What happened

Shares of Agenus (AGEN -3.38%), a clinical-stage biopharmaceutical company that specializes in immuno-oncology, saw its shares jump 18.4% on Thursday. The stock closed on Wednesday at $2.37, then opened on Thursday at $2.35, before rising to a high of $2.80 just before the market closed. It has a 52-week low of $1.25 and a 52-week high of $5.86. It is down a little more than 14% for the year.

So what

Two bits of news were enough to drive the stock higher. First, the company on Wednesday said it planned to present data on botensilimab, a therapy that is being studied for its effectiveness as a combination drug or a monotherapy to active T-cell immune responses in patients who have pancreatic cancer, colorectal cancer, or melanoma, a type of skin cancer.

Another move that helped push up the stock was the announcement of inside buying of Agenus stock by some members of the company's board of directors on Wednesday, including Susan Hirsch, Wadih Jordan, Ulf Wiinberg, and Timothy Wright, totaling more than 30,000 Agenus shares.

(Data items)
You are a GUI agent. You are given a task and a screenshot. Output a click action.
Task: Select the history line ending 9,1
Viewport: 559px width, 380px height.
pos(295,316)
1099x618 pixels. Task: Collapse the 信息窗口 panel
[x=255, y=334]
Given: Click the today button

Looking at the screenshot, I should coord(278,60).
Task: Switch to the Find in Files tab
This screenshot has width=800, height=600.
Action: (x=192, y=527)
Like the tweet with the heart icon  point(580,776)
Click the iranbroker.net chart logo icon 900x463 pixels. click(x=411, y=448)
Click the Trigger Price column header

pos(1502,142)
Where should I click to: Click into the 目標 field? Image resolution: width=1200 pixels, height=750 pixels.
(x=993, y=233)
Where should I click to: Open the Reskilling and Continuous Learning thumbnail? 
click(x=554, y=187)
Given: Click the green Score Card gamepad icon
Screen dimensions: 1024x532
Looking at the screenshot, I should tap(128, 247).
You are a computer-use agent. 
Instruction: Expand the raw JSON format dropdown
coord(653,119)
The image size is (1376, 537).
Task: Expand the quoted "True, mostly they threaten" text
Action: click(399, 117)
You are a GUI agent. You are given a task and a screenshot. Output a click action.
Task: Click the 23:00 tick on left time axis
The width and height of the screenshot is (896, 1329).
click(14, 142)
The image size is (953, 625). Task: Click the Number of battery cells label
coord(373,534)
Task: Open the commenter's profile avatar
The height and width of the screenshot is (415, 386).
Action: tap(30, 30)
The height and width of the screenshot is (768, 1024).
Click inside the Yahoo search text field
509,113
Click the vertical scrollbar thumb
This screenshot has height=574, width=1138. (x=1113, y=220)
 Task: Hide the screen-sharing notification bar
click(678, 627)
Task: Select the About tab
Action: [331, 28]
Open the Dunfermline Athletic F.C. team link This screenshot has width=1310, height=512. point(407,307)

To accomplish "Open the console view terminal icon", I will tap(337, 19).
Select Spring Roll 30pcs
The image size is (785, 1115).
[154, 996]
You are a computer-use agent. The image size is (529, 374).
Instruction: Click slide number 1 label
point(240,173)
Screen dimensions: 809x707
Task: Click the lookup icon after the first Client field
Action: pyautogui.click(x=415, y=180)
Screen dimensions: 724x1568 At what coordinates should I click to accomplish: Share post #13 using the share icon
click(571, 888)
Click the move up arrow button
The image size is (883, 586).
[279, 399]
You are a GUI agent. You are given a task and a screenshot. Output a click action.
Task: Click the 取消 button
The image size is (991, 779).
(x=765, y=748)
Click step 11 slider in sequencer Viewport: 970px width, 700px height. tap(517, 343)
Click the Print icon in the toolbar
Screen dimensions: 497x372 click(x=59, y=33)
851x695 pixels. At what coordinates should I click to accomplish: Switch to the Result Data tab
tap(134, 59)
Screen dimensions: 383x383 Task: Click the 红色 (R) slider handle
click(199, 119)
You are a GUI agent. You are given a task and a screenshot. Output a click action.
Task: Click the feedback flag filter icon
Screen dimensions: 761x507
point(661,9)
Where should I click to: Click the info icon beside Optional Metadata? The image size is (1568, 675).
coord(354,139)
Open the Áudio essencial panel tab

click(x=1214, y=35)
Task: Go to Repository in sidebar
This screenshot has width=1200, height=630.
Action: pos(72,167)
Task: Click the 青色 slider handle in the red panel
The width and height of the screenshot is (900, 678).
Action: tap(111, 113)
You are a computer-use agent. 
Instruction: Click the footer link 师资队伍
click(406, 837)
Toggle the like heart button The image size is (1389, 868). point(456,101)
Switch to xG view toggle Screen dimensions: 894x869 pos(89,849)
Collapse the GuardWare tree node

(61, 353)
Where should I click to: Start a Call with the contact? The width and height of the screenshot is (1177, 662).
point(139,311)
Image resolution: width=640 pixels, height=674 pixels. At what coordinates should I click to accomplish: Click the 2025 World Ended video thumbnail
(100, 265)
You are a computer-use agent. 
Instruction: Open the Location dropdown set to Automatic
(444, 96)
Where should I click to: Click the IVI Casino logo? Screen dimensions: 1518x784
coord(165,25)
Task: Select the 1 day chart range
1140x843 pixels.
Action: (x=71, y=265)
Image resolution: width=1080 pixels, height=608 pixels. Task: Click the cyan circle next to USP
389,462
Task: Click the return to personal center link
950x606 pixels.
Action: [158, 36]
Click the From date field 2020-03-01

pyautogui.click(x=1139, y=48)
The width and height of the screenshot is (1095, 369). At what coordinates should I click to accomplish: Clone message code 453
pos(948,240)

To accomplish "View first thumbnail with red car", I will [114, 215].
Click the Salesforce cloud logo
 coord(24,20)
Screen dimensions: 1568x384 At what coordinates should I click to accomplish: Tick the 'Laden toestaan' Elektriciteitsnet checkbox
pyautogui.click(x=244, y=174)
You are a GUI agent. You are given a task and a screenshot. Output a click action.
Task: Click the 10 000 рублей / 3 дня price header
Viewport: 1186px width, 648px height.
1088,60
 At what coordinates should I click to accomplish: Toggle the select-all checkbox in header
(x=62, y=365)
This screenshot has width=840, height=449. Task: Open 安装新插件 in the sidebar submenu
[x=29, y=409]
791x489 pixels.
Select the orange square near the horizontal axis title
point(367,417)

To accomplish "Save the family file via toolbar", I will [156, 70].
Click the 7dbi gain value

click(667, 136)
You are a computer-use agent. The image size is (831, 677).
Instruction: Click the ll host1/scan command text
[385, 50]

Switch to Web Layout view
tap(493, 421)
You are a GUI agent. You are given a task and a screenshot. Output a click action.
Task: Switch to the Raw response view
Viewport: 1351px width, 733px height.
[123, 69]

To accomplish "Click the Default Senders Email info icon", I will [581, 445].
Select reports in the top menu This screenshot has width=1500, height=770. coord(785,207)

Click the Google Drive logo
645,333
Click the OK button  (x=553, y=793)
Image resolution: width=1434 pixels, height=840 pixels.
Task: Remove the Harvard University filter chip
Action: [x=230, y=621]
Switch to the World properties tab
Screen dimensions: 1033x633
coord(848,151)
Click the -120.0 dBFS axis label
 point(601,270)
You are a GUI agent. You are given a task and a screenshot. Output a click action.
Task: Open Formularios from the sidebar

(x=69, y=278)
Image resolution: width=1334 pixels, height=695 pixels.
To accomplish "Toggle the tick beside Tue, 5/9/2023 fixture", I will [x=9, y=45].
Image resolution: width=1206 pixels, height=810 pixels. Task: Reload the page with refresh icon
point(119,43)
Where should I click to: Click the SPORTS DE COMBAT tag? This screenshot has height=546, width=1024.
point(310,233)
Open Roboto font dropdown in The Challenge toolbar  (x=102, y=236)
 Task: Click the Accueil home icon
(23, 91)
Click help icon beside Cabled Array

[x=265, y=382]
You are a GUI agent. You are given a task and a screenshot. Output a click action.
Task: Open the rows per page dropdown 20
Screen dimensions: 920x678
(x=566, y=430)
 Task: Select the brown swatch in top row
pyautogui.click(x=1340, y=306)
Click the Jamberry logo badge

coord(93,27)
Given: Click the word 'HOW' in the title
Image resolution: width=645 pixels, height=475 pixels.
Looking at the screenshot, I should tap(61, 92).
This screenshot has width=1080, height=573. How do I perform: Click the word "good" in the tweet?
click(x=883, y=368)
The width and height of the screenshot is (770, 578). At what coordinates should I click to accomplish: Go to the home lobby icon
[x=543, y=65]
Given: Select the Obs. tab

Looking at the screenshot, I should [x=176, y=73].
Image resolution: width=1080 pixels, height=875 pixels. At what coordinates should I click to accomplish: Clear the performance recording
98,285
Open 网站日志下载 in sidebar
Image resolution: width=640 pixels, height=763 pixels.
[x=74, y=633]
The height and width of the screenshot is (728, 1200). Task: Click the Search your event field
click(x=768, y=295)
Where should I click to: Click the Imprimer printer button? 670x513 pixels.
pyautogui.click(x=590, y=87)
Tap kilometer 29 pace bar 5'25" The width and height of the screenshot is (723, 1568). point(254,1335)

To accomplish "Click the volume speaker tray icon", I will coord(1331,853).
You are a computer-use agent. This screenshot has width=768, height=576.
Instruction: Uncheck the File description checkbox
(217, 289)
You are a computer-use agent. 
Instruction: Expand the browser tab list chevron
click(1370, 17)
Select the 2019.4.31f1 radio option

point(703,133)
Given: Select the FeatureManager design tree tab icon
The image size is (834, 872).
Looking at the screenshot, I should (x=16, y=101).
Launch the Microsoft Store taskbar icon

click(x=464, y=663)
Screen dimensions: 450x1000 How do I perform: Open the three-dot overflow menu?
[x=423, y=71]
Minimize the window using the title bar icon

→ TASKS TO PERFORM
[A] Render this sentence from the Agenus stock article in Spanish: "Two bits of news were enough to drive the stock higher."
[B] In the Agenus stock article, rewrite the part starting at "Shares of Agenus" and ending at "of skin cancer.", putting "the candidate drug" in place of "botensilimab".
[C] Carry on the Agenus stock article from its last sentence.

→ YOUR RESPONSES
[A] Dos noticias bastaron para impulsar la acción al alza.

[B]
Shares of Agenus (AGEN -3.38%), a clinical-stage biopharmaceutical company that specializes in immuno-oncology, saw its shares jump 18.4% on Thursday. The stock closed on Wednesday at $2.37, then opened on Thursday at $2.35, before rising to a high of $2.80 just before the market closed. It has a 52-week low of $1.25 and a 52-week high of $5.86. It is down a little more than 14% for the year.

So what

Two bits of news were enough to drive the stock higher. First, the company on Wednesday said it planned to present data on the candidate drug, a therapy that is being studied for its effectiveness as a combination drug or a monotherapy to active T-cell immune responses in patients who have pancreatic cancer, colorectal cancer, or melanoma, a type of skin cancer.

[C]
Now what

Agenus looks like a good long-term bet, but like any clinical-stage biotech company, there's plenty of risk here. The company is in a decent cash position with $238 million as of its second-quarter report, and is seeing improved revenue (all from collaboration, royalties, and milestone payments) of $21 million, up from $10 million in the second quarter of 2021. The company is still losing money, but it is beginning to trim its losses. It lost $49 million or $0.17 in earnings per share (EPS) in the second quarter, compared to a loss of $84 million and $0.37 in EPS in the same period last year. The company's strong pipeline also makes it a decent buyout candidate for a larger pharmaceutical company.